What keeps people productive? It can be hard to focus when it may have been weeks since employees saw each other. Managing from a distance comes with a unique set of challenges and it can be a struggle to find the best ways to motivate or support performance. Luckily, there are a few strategies you can try to help your team stay on track and keep those productivity levels high. Even if you can’t be together, you can still achieve your targets with the right approach to working from home.
5 ways to increase productivity
What can you do to help your team stay productive even if they’re operating in a remote capacity?
Set the rules: One strategy managers can use to help their teams stay on track is to be very explicit about expectations and tasks. Not everyone is a great self-manager and when you’re working from home, potentially with distractions like family or kids close at hand, it can be easy to get off track. Setting some ground rules can be one way of creating structure remotely and can help employees feel like they have an anchor. This can be directly about individual work the employee is doing such as having clear deadlines, targets to meet, and metrics to use to track success. Or it can be more team oriented such as setting up a structure for communication. Maybe you’ll have a once a week all-team video call plus some individual check-ins. Or perhaps one kind of technology will be used for conference calls and another will be used for chatting. Making the rules clear will help keep employees on track and provide a direction to move forward with.
Read More: What’s the secret to building a strong team?
Find your rhythm: Working from home can be an adjustment for those who aren’t used to it. One thing productive teams are doing right now is finding a way to set up the day that works for everyone. Keep in mind, that doesn’t mean all your staff needs to work the same way. One of the benefits of remote work is the flexibility it brings your team. Supportive managers can work with their employees to suggest different ways to work that fit their current situations. That might include shifting online hours to start earlier or run later into the evening. It could be carving out a different space at home that’s only used for work to simulate going to the office. Or it could be scheduling coffee breaks and check-ins with teammates over the course of a week to combat isolation. There are many ways to change how we work to create the most productive environment for success.
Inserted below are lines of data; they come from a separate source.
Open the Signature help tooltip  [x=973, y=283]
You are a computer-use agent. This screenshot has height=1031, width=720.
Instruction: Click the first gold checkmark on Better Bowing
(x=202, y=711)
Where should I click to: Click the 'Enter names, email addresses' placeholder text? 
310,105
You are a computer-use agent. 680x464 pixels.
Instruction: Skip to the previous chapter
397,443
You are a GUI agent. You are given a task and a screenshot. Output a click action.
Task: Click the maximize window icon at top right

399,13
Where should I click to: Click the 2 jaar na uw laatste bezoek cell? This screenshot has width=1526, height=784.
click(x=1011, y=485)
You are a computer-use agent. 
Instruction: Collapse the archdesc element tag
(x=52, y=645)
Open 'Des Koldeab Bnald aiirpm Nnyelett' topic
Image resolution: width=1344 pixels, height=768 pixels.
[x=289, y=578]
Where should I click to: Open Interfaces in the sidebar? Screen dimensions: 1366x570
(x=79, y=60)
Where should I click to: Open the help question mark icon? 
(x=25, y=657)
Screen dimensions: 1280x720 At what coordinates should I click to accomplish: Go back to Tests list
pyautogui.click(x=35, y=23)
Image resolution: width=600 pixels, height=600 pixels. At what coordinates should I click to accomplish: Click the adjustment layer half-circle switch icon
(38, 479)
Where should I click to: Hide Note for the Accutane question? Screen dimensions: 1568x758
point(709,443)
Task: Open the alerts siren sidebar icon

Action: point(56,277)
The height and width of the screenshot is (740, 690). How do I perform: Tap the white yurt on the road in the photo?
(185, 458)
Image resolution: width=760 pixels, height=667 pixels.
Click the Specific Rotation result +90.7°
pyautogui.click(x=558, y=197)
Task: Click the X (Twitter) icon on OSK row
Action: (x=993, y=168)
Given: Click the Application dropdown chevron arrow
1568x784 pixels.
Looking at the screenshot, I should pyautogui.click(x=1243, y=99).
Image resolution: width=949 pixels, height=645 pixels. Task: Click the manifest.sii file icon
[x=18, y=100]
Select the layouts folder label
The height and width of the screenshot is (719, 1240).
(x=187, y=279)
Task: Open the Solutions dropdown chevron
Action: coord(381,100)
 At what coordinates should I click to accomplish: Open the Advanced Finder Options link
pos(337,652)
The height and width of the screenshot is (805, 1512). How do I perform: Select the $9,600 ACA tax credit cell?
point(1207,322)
Provide tech training: It might seem like we’re living in a world were everyone is a tech wiz but you should never make assumptions about employees’ skill levels without checking with them first. Some people may be more comfortable with technology or have more access to it than others. People might have left tech they needed in the office when lockdowns started. Or maybe a new tool was required when the team jumped to remote work that not everyone was familiar with. Check with your staff and gauge everyone’s ability level either in one-on-ones or with the help of an employee survey. And remember, if you’re bringing on any new tech tools, provide training to the whole team to ensure everyone is starting with the same base of knowledge.
Consider personalities: Coming up with a one-size-fits-all solution to remote work can be tempting for managers but try to resist the urge. We have a new ability to manage everyone the way they want (or need) to be managed at the moment without infringing on others. Spend time with each team member and have conversations about how they are doing as the pandemic carries on and what adjustments need to be made to ensure the employee can stay productive. Different personalities might require different levels of support or connection to do their best work. After all, everyone has different motivations and challenges that might impact how they approach their roles. Gaining a sense of that can help managers notice when employees might be struggling so they can step in to help.
Pro-tip: Prioritize morale even from a distance
End the day right: It can be hard to stop when work life and home life happen in the same place. Falling into the habit of always being available is easy to do but can also lead to employee burnout, difficulty sleeping, and increased stress. One strategy to help compartmentalize both areas of life is to encourage employees to create a clocking-out ritual to signal to their brain that the day is over and it’s time to switch into evening mode. This can be anything from physically putting your work away in a drawer to checking your email one last time for the night. The idea is to come up with some sort of action that you repeat every day until it becomes a habit that allows you to stop and disengage from your workday.
Don’t let productivity decline
Working from home doesn’t have to mean less work gets done. While we might all struggle with procrastination from time to time, being productive at home is all about finding a solution that works for you. Once you know how to approach time management effectively, you’ll find that endless to-do list gets shorter. The important thing to keep in mind either as an employee or a manager is to protect well-being while encouraging performance. Overall productivity is important but so is creating healthy working conditions for teams. People do their best work when they are secure and engaged. And remember to keep checking in. What worked for employees at the start of the pandemic might not be what works the whole way through so make sure everyone is communicating with each other and sharing strategies on what works best for them. Adjust course as needed and embrace being flexible. The teams that are succeeding right now are the ones who are finding new and different ways of coming together in order to achieve their goals.